Photoelasticity or Birefringence Photography

Photoelasticity also know as birefringence is the effect created using a polarizing filter while photographing transparent plastic with polarized light. This photography trick is fairly easy to do. You just need polarized light, clear plastic, and a polarized filter for your camera. Luckily the source of polarized light is readily available. Computer screens project polarized light. I just googled white screen to make a bright background for my plastic items, placed the items in front of the screen and shot them with a polarized filter. If you look up photoelasticity the most common pictures are of clear plastic cutlery, so I decided to start there. Every time I open packaging now I will consider if I want to try this trick.

Plastic cutlery work well for this project.
I added a filter and vignette. I couldn’t decide what I liked better so I posted both of them.
I started looking around the house for other plastics.
This is crumpled up cellophane.
I tried a variety of plastics some work better than others.
I really liked the colors so I started playing with the distortion.
We use too much plastic packaging on this planet. This was my hearing aid batteries container.
Changing up the background.
I used a kaleidoscope filter here.
Fun with filters.

A quick trip back to Montana

It’s that time of year where I make my annual trip back to Montana to see my mom and ski Big Mountain. (I guess it’s now called Whitefish Ski Resort… but it will always be Big Mountain to me). The trip as always was too short. I took five days off of work but only really had three days there due to travel. I feel I was able to fit everything in but it was a whirlwind of busy. I took my cameras but didn’t have much time for photography. I did take a couple of pictures, some of air travel, skiing, and stuff around my moms house. The video was just something I made during my four hour layover at SeaTac airport, I included it because I thought it was kind of fun.

Getting off the plane I turned around to see this scene.

I liked the contrast of the branches and architecture.

The snow on the trees was nice. I thought I could use this in a future composite picture.

This statue resides on the mountain ski resort. Although I’m not really religious, I try to visit when I ski. I deposited some of my dads ashes here a few years back.

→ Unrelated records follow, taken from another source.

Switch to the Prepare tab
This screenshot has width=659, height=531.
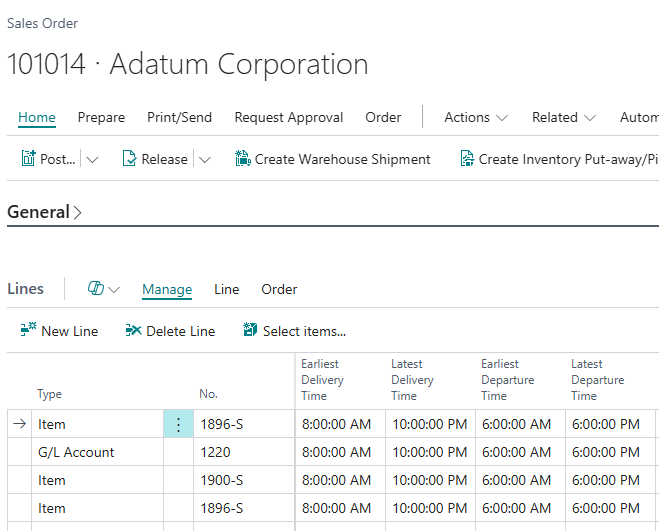click(x=101, y=117)
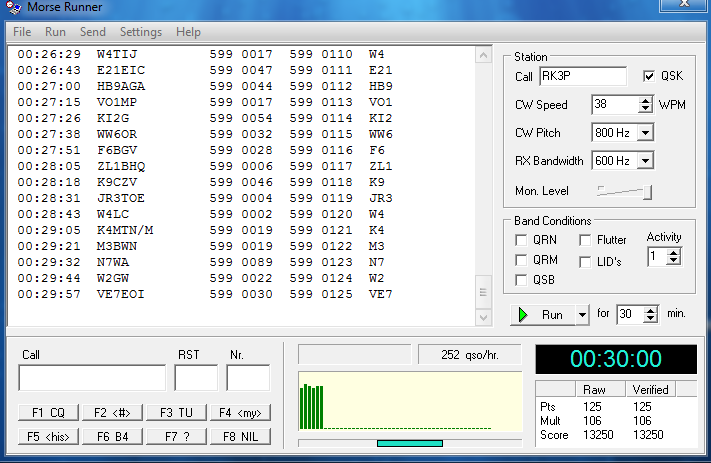Expand the RX Bandwidth dropdown
711x463 pixels.
pos(645,160)
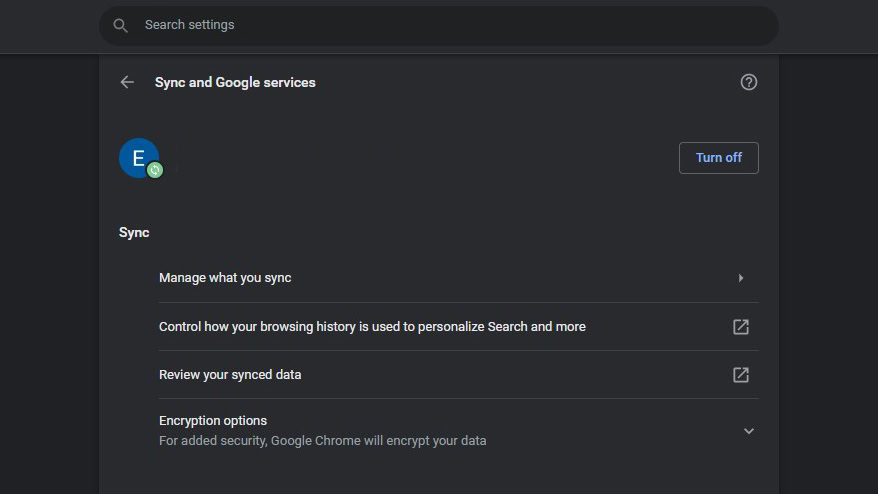
Task: Click the magnifier icon in search bar
Action: click(121, 25)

The sunlight through the curtain caught my attention. I tried to make it as abstract as possible.

My Grandfather’s clock.

My moms tea cups

I really liked the way the light hit this hat.

I made a tiny planet picture with my 360 camera while I was up skiing.

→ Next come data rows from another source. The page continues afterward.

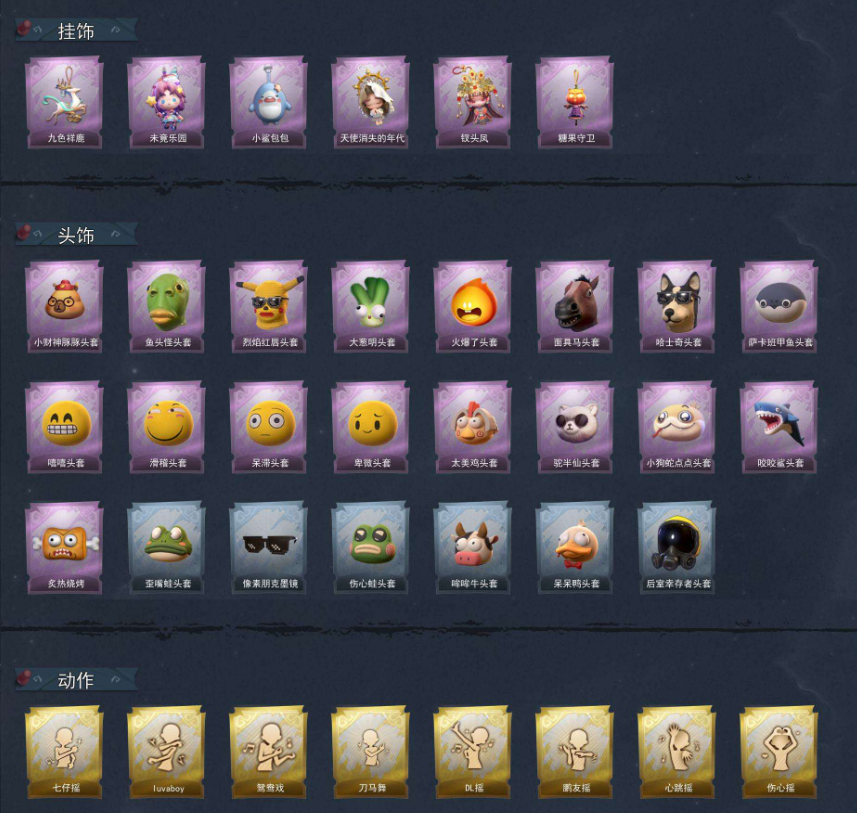Screen dimensions: 857x813
Task: Pick the 滑稽头套 smirking emoji head
Action: pos(167,426)
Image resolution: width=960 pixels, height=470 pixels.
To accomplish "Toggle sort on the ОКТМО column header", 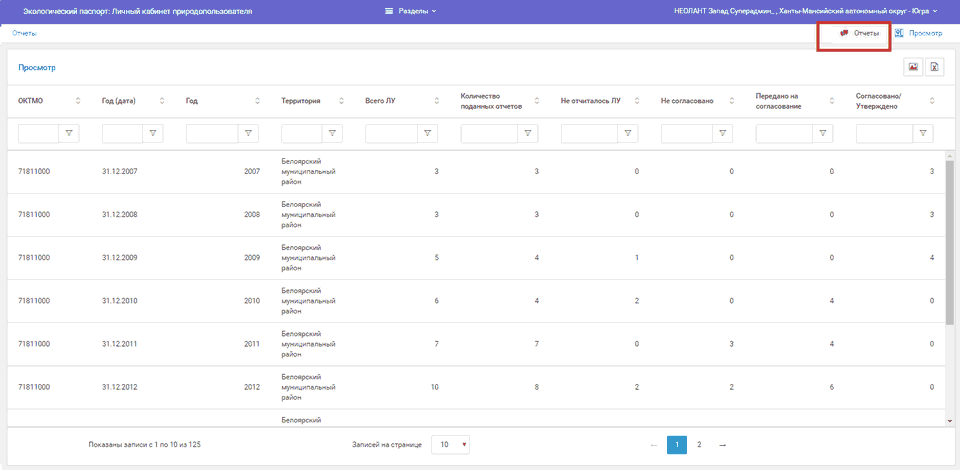I will click(x=78, y=101).
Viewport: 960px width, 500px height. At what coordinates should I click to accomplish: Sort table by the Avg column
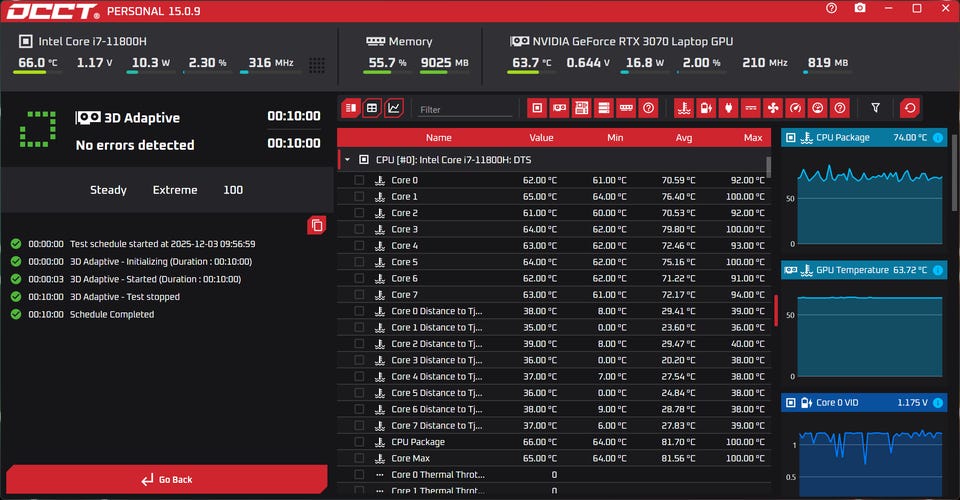684,138
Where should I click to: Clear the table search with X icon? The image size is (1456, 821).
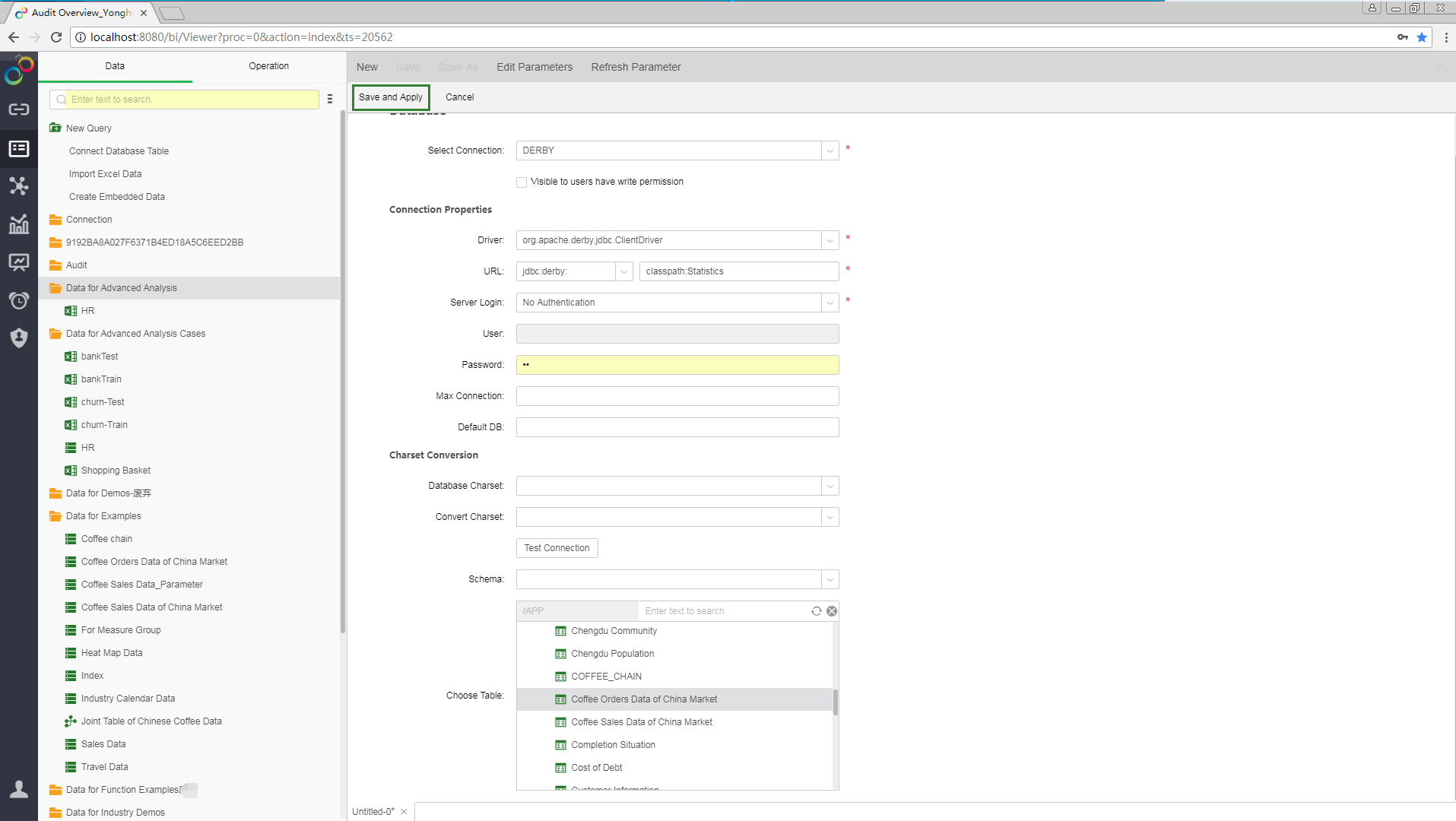pos(832,611)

I took a picture of the clouds while flying. I figured I could use the clouds later.

I used my 360 camera to take this picture that looks like it was taken outside of the aircraft. This was my first attempt at this shot. I learned a few things for future images.

Photomontage

“Photomontage is the process and result of making a composite photograph by cutting, glueing, rearranging and overlapping two or more photographs into a new image.”- I took this directly from Wikipedia. The most common way to achieve this in the predigital era was to shoot and print a bunch of photos, and then arrange them on a background. With today’s technology it is easy to import a bunch of photos to a photo editor and create these images. Of course I found an app that made it even easier to create some of these photomontages out of a single picture. The app I used was called Panographic. In creating some of these it has made me want to print out some images and physically create one. Then possibly rephotograph that montage…I’ll keep you updated if this ever does transpire.

This first photo is of an old full frame camera. It stood about 5 feet tall, I can’t imagine hauling that around in the day. I liked the background because it reminded me of using chemicals to fix an image back in my darkroom days.

Just messing with a more separated photomontage. I thought the pattern juxtaposed made it interesting. I think I like the original better but it doesn’t fit the theme.

In this one I tried to make it a little more abstract by changing the sizes of stuff like the statues eyes.

Thought I’d do a typical fruit bowl composition.

I used less square pictures here. I liked the branch leading off.

A simple sign composition.

This was my first attempt. I think it’s a little cluttered with images but it still works.

This was the second attempt, now that I know how to use the software better I might have to revisit this.

I included a selfie with my new camera because why not.

The Droste Effect

The Droste effect is named after a Dutch brand of cocoa. The 1904 packaging of the cocoa depicts a woman holding a tray bearing the cocoa which has a smaller image of her recursively. This effect is related to what is known as “mise en abyme” in the art world. This technique involves placing a copy of an image within itself that suggests infinity. A medieval example is the Stefaneschi Triptych in the Vatican. M.C. Escher also used this effect in his 1956 lithograph “Print Gallery.”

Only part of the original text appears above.